Perhaps no other case decided by the Court in the 20th century
has had so profound an effect on the social fabric of America as
Brown v. Board of Education of
Topeka. By the end of World War II, dramatic changes in
American race relations were already underway. The integration of
labor unions in the 1930s under the eye of the Fair Employment
Practices Commission and the desegregation of the armed forces by
President Truman in 1948 marked major steps toward racial
integration.
The legal framework on which segregation rested—formally
established in 1896 by the Court's Plessy
v. Ferguson decision—was itself being
dismantled. Challenged repeatedly by the National Association for the
Advancement of Colored People (NAACP), the doctrine of “separate
but equal” was beginning to crack. Beginning in 1938, the
Supreme Court had, in a number of cases, struck down laws where
segregated facilities proved to be “demonstrably unequal.”
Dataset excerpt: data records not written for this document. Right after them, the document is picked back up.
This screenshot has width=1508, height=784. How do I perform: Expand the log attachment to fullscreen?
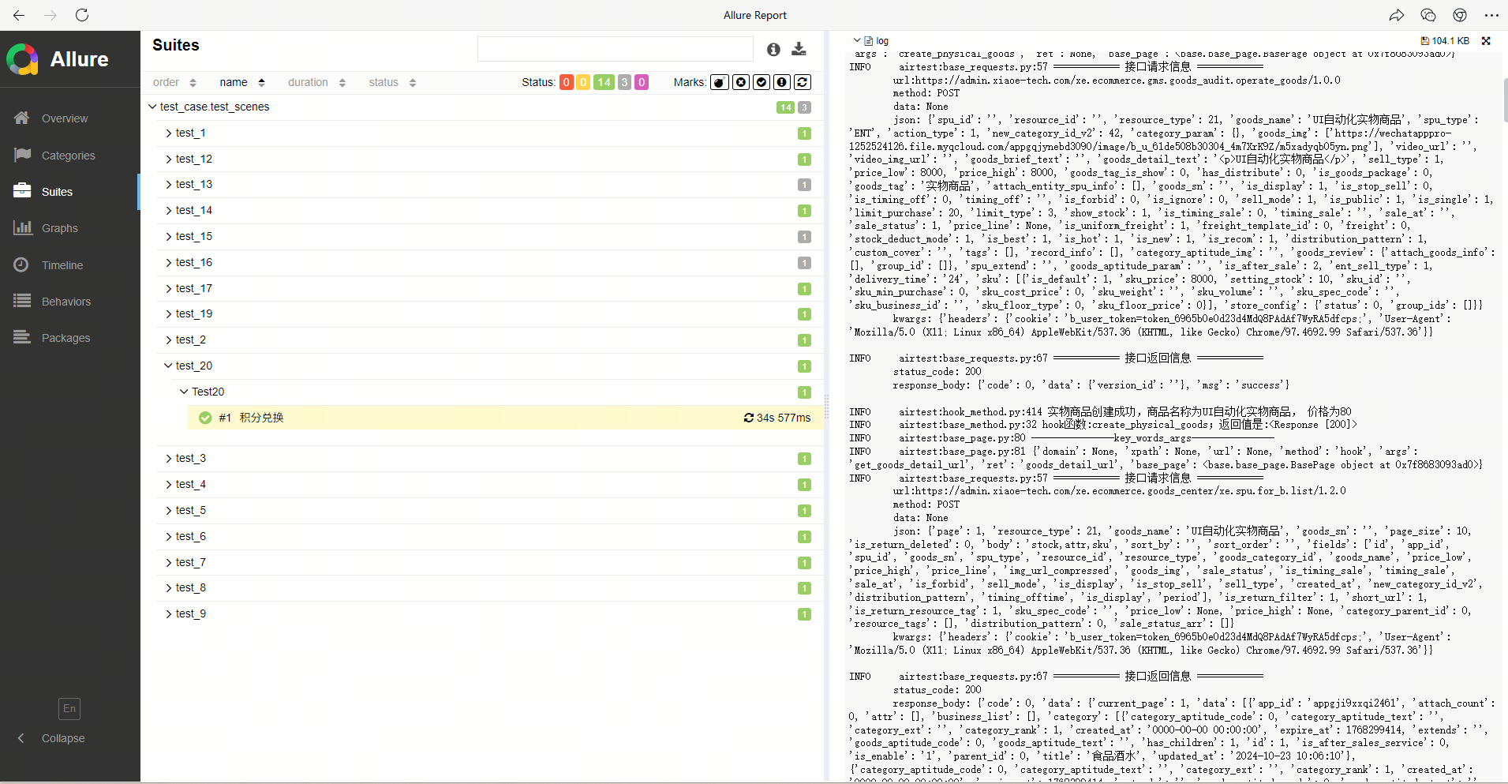pyautogui.click(x=1486, y=41)
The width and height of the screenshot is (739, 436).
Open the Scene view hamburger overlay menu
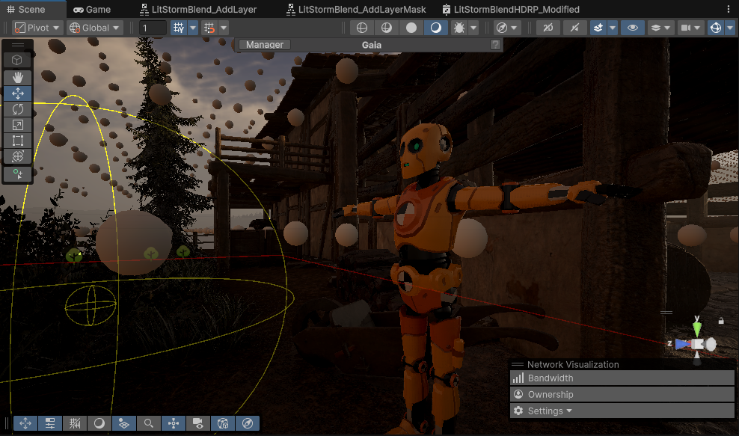click(x=18, y=45)
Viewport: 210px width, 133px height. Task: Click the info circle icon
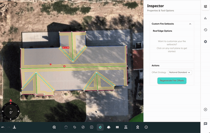click(x=146, y=127)
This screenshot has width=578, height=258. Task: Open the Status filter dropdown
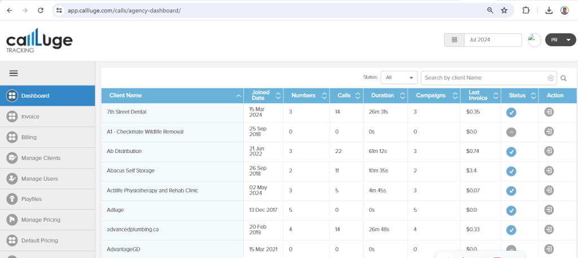tap(399, 78)
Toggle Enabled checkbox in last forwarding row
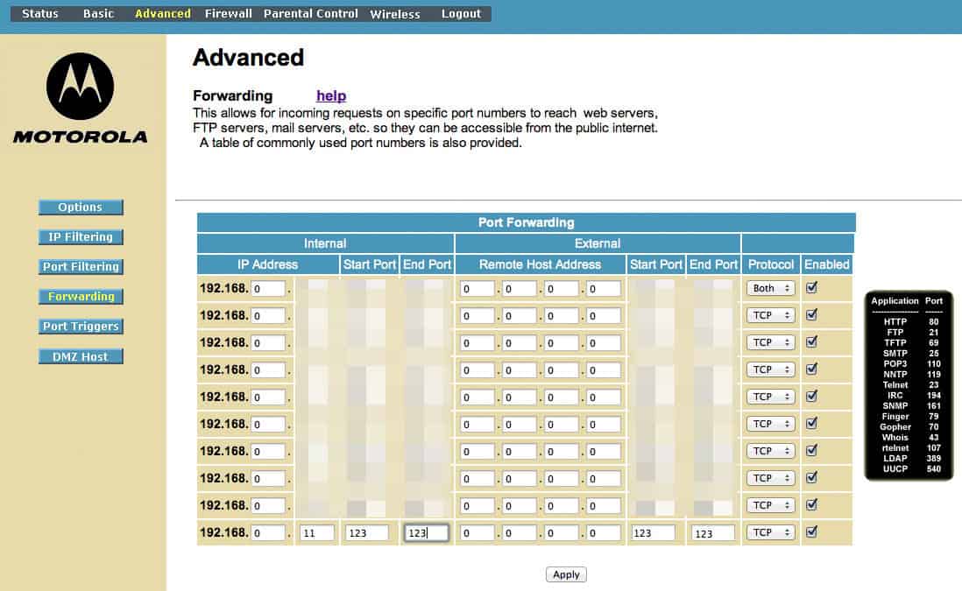962x591 pixels. (811, 531)
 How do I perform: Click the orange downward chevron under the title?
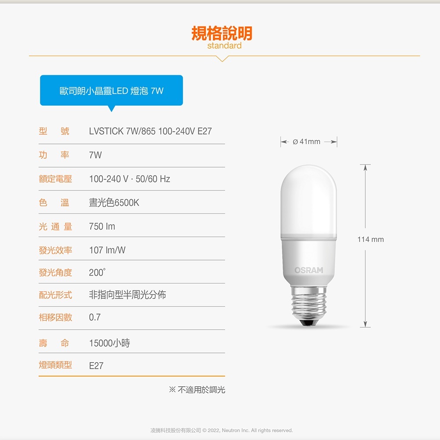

The Court ordered the law schools at the University of Missouri and
the University of Texas to be integrated in Missouri ex
rel. Gaines v. Canada, 1938, and
Sweatt v. Painter,
1950. Neither case had made the frontal assault needed to overturn the
Plessy standard. However, the 1950s brought a new wave of challenges
to official segregation by the NAACP and other groups.
Circumstances of the Case
Linda Brown, an eight-year-old African-American girl, had been
denied permission to attend an elementary school only five blocks from
her home in Topeka, Kansas. School officials refused to register her
at the nearby school, assigning her instead to a school for nonwhite
students some 21 blocks from her home. Separate elementary schools for
whites and nonwhites were maintained by the Board of Education in
Topeka. Linda Brown's parents filed a lawsuit to force the schools to
admit her to the nearby, but segregated, school for white
students.
The central question addressed to the Court involved the Equal
Protection Clause of the 14th Amendment. “Does segregation of
children in public schools solely on the basis of race, even though
the physical facilities and other 'tangible' factors may be equal,
deprive the children…of equal educational opportunities?” In
short, the Court was asked to determine whether the segregation of
schools was at all constitutional.
For Linda Brown: Led by
Thurgood Marshall, an NAACP litigator who would be appointed to the
Court in 1967, Brown's attorneys argued that the operation of separate
schools, based on race, was harmful to African-American
children. Extensive testimony was provided to support the contention
that legal segregation resulted in both fundamentally unequal
education and low self-esteem among minority students. The Brown
family lawyers argued that segregation by law implied that African
Americans were inherently inferior to whites. For these reasons they
asked the Court to strike down segregation under the law.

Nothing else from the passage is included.